Iran and today’s world are on a different path. Religious extremism in modern Persia arose in reaction to colonialism and a half-century of Western involvement in the area. From the overthrow of Mohammad Mossedegh’s Iran government in 1953 to the CIA-backed 1963 coup d’état in Iraq, Persia was primed for the rise of another form of extremism, leadership by radical Shiite clerics. For over 30 years, they have distracted their people by blaming the Great Satan, America. Even so, Iranian society is becoming increasingly Western. But the regime survives. Sanctions have, if anything, made the Shiite clerics stronger, even as the Iranian populace has suffered the economic consequences.
The JCPOA is unlike what happened in Munich. The latter was a bilateral agreement. England was trying to stave off war with Germany, buying time to re-arm (something for which the Chamberlain government is never given credit). Part of that had to do with American supplies of materials. The Allies were preparing for war, based on their assessment of Germany’s superior military strength (demonstrated in the 1936 Spanish Civil War). Munich was just a piece of that puzzle.
Today’s JCPOA is an international agreement. The West has the power to destroy Iran. Together with Russia, NATO more or less surrounds Iran. The current agreement preserves sanctions, which can snap back if Iran fails to live up to its end of the deal. Preserving the status quo, with punitive sanctions typified by the Treaty of Versailles, has merely led the world to the brink of a nuclear showdown. No one can say with certainty that Nazi Germany might have never arisen if Versailles had not occurred. But If the JCPOA works (something which remains to be seen), the world may be able to avoid another Sudetenland.

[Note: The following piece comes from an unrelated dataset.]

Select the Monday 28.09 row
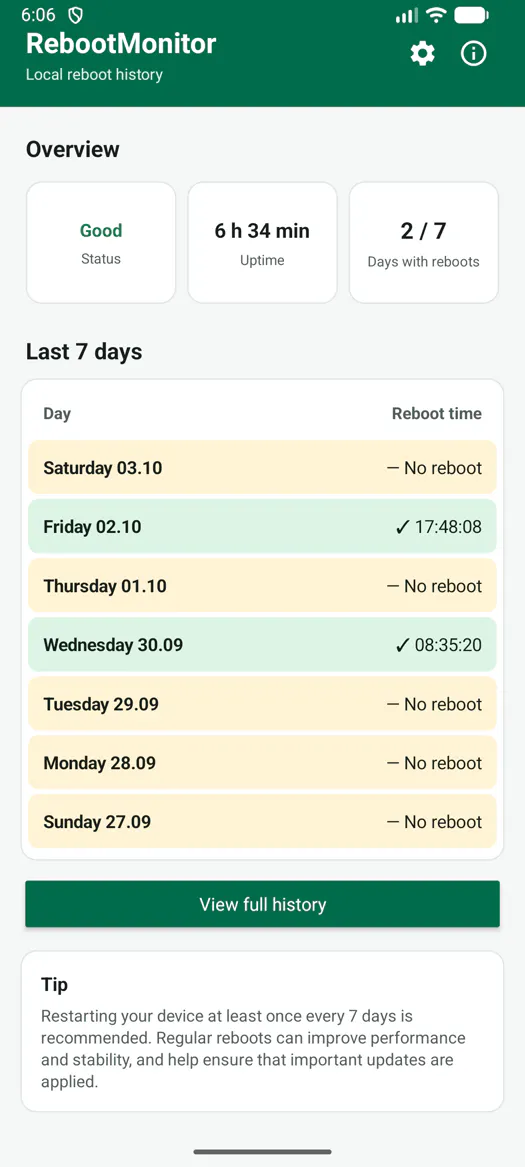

Rabbi Genack is a preeminent authority on kashrut. I respect and follow the OU hecksher. But when it comes to history, I choose to follow historians like E. H. Carr who have been able to synthesize the hard lessons of the 20th century. Engagement, not isolation, is the way to avoid catastrophe. Even Moshe Dayan said that we have to talk to our enemies.
No to Rabbi Boteach
I want to add my voice to those who have complained about Rabbi Boteach’s columns. Rabbi Boteach is a would-be politician (who recently ran as a Republican candidate for Congress), an apparent spokesman for Sheldon Adelson, and propagandist who communicates his views through advertisements and activism. It also is unpleasant to be constantly exposed to his self-aggrandizement, his self-anointment as “America’s Rabbi,” and his constant bragging about his friendship with well-known people.
His column has no place in the Jewish Standard. I strongly urge you to cease publishing his self-serving column.
Henry D. Ostberg
EDITOR’S NOTE: Rabbi Boteach addresses the question of his Republican affiliation in his column.